With the development of ICT and the applications of user demand, mobile phones turns can from the traditional "da ge da" as only receive calls gradually to intelligent direction. Smart phone supports a separate operating system, where the system can install and use third-party software, make the phone a change t hat can only provide simple voice and text message service before, starting with integrated short-range wireless transmission, multimedia messaging, mobile Internet, mobile office, audio and video entertainment and simple image processing functions, to become a mobile PC. With the user enjoying a lot easier and fun of life bridged by Intelligent, the viruses and vandalism for smart phones is also increasing, which caused great negative impact to the user's communication security and user experience. The anti-virus technology is lagging behind mobile phone in the virus updates, so we urgently need anti-virus computer experience and accumulation of anti-virus used in the field of mobile phones based on this. The research and implementation against intrusion detection technology of mobile phone viruses is put forward.

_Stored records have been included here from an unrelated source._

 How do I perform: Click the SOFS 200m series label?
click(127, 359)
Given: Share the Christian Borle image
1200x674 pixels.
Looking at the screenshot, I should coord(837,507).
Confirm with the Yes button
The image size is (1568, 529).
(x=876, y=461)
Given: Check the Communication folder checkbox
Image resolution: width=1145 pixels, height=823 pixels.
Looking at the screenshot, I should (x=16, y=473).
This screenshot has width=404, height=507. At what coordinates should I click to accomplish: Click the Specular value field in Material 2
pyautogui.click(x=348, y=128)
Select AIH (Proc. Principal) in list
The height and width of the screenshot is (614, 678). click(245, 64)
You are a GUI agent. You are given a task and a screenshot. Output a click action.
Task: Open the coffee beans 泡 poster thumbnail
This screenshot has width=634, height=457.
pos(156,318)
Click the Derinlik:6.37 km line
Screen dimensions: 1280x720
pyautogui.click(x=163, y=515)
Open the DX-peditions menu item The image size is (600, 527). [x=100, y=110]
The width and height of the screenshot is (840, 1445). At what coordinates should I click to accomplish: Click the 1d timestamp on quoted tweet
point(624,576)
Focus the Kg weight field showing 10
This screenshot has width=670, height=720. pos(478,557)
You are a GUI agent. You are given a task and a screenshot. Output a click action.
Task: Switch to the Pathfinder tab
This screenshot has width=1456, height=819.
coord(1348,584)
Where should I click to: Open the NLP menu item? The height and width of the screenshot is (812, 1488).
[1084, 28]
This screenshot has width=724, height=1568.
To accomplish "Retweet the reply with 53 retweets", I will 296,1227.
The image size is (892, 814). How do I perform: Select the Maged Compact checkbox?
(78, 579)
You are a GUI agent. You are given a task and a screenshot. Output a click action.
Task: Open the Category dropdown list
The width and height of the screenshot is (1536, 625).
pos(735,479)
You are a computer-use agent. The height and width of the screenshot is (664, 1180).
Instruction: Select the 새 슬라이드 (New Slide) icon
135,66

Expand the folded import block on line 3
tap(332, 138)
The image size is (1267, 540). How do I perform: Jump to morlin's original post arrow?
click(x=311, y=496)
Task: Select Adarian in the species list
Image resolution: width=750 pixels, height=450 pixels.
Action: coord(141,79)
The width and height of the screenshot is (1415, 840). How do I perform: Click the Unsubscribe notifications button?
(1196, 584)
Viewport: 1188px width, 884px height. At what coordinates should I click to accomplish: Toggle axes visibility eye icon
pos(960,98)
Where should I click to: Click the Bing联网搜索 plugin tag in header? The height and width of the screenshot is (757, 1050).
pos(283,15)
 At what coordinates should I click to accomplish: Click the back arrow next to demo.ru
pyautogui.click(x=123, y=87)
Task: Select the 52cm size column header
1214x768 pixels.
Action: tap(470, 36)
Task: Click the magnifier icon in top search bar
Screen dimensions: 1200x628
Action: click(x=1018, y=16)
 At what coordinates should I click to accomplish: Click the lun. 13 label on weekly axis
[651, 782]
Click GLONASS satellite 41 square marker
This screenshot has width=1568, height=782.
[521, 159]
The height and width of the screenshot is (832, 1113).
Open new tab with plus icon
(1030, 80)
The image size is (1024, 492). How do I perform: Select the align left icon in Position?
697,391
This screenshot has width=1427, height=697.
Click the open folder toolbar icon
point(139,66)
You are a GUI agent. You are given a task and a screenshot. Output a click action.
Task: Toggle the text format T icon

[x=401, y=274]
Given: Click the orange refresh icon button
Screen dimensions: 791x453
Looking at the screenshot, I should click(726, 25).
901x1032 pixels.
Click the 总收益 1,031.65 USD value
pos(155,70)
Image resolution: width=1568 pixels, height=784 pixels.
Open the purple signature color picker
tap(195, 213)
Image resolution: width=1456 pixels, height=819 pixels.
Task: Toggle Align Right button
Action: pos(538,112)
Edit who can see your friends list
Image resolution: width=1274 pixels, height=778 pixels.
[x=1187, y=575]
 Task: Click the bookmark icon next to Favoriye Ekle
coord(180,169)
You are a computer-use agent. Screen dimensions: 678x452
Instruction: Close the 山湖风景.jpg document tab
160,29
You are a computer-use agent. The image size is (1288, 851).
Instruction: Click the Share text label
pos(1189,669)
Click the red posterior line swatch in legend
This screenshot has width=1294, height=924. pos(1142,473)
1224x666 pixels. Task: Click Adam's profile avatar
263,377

     This paper describes the characteristics and operation principle of mobile phone viruses in detail and analysis feasibility of the clustering algorithm in the application of intrusion detection. Then proposing incremental hierarchical clustering algorithm based on Study of abnormal incremental data the characteristics of the virus, which is a cohesive hierarchical clustering algorithm, using the designated representative point of each cluster to represent the actual data. It uses a shrinkage factor to control the data distribution of representative points at the same time. This method is effective to represent irregular data distributions, and have a good adaptability to anomaly point data at the same time. The innovation of this algorithm is that it is able to use incremental abnormal data to correction modeling data on the pre-cluster, So that the algorithm has the ability of self-learning. It will add the latest virus signature data to the virus signature database, based on the effective using of pre-modeling results. This approach is also effective to solve the shortcoming of that once all step has been done, he data in the clustering of clusters can't be changed.
     This article designed and developed intrusion detection system against mobile phone viruses according to "based on abnormal data studying Incremental hierarchical clustering algorithm" and the characteristics of mobile phone virus. System models vast amounts of data obtained through the network, get the normal virus signature data, and then detect the network data using these signatures. System test results show that:the system can effectively derive rules from classless data, achieve better detection purposes by testing using the rules.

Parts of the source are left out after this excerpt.